*Selected passage*:
[start]
# Coffee on a Narrow Boat



## Father_Java (Apr 24, 2013)

My set up, currently installed on a Narrow Boat on the Grand Union Canal in London.......

We had to re-balast the boat to compensate for the weight of the R120 (joking)....
























​


----------



## Phil104 (Apr 15, 2014)

> We had to re-balast the boat to compensate for the weight of the R120 (joking)....


But it would be entirely understandable if that's what you did and would have shown true dedication (although this autocorrected to 'deviation' the first time around). Looking good and doubtless tasting good.


----------



## Spy (May 12, 2016)

What a lovely idea.

Sipping real, artisan coffee, whilst sitting on the deck of your boat watching the world go by....perfect....but maybe not today given the weather


----------



## Mrboots2u (May 10, 2013)

Nice - what coffee is the beast chewing up @Father_Java


----------



## Father_Java (Apr 24, 2013)

Currently using Temple Bar, it's roasted by a company called Pure Roast, they are based in Lisburn, Northern Ireland. Makes a nice espresso and good for milk based drinks as well. Their Italian Passion is also a favorite of mine.


----------



## froggystyle (Oct 30, 2013)

Nice to see another boater with coffee gear aboard!


----------



## Milanski (Oct 10, 2013)

Where are you moored?


----------



## Father_Java (Apr 24, 2013)

Milanski said:


> Where are you moored?


Currently moored near Paddington but may have to move due to floating market being held here during the coming week.


----------
[end]
*Aim 1*:
Answer these questions about the narrow boat coffee thread:
(a) On which canal is the boat in the first post installed?
(b) Which company roasts the Temple Bar coffee, and where is it based?
(c) Near where is the boat currently moored?
The entries that follow have no connection to the narrow boat coffee thread.

*Available records*:
[start]
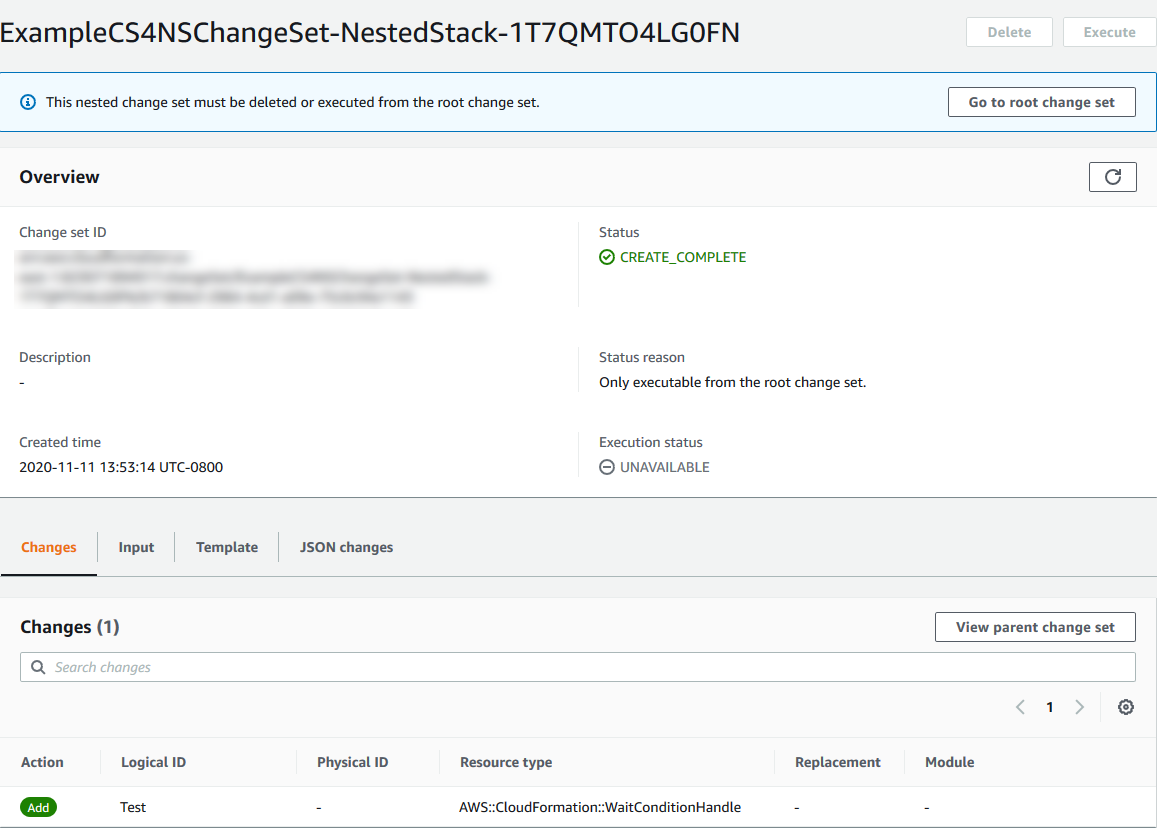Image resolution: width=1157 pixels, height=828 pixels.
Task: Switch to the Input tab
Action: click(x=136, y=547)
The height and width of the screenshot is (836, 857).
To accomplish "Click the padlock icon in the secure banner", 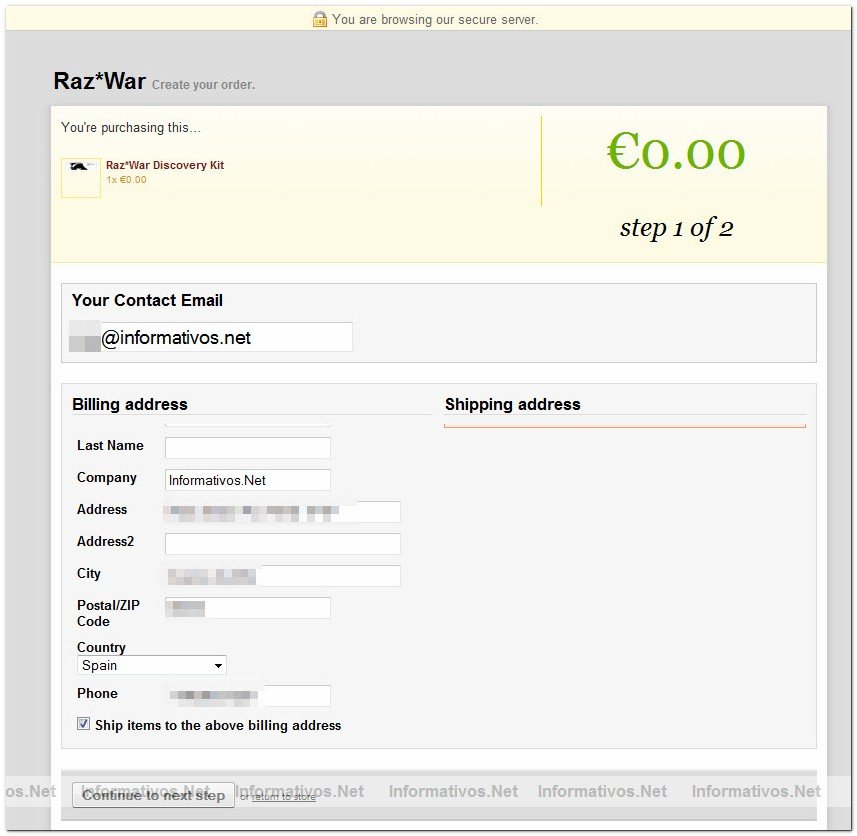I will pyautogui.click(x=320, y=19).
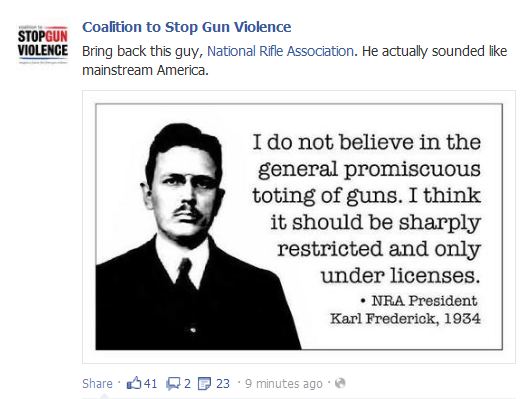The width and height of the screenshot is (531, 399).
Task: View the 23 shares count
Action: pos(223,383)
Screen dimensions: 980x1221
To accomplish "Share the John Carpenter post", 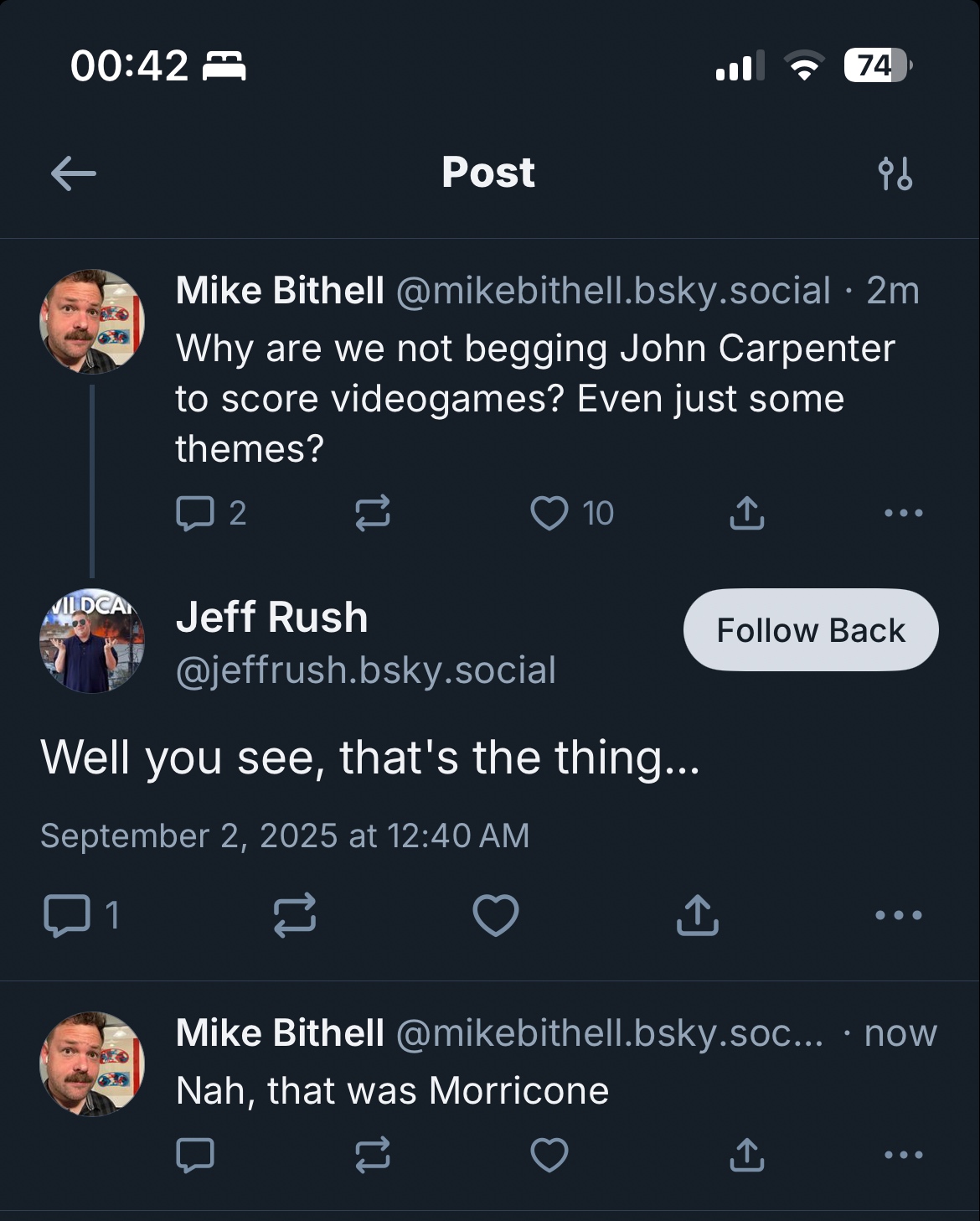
[end]
*Aim 2*:
Please rewrite the entries from the line containing "Screen dimensions: 980x1221" through the end of the entries, changing "post" to "article" and keeping everything else the same. Leave out the pictures.

*Reply 1*:
(a) The Grand Union Canal in London.
(b) Pure Roast, based in Lisburn, Northern Ireland.
(c) Near Paddington.

*Reply 2*:
Screen dimensions: 980x1221
To accomplish "Share the John Carpenter article", 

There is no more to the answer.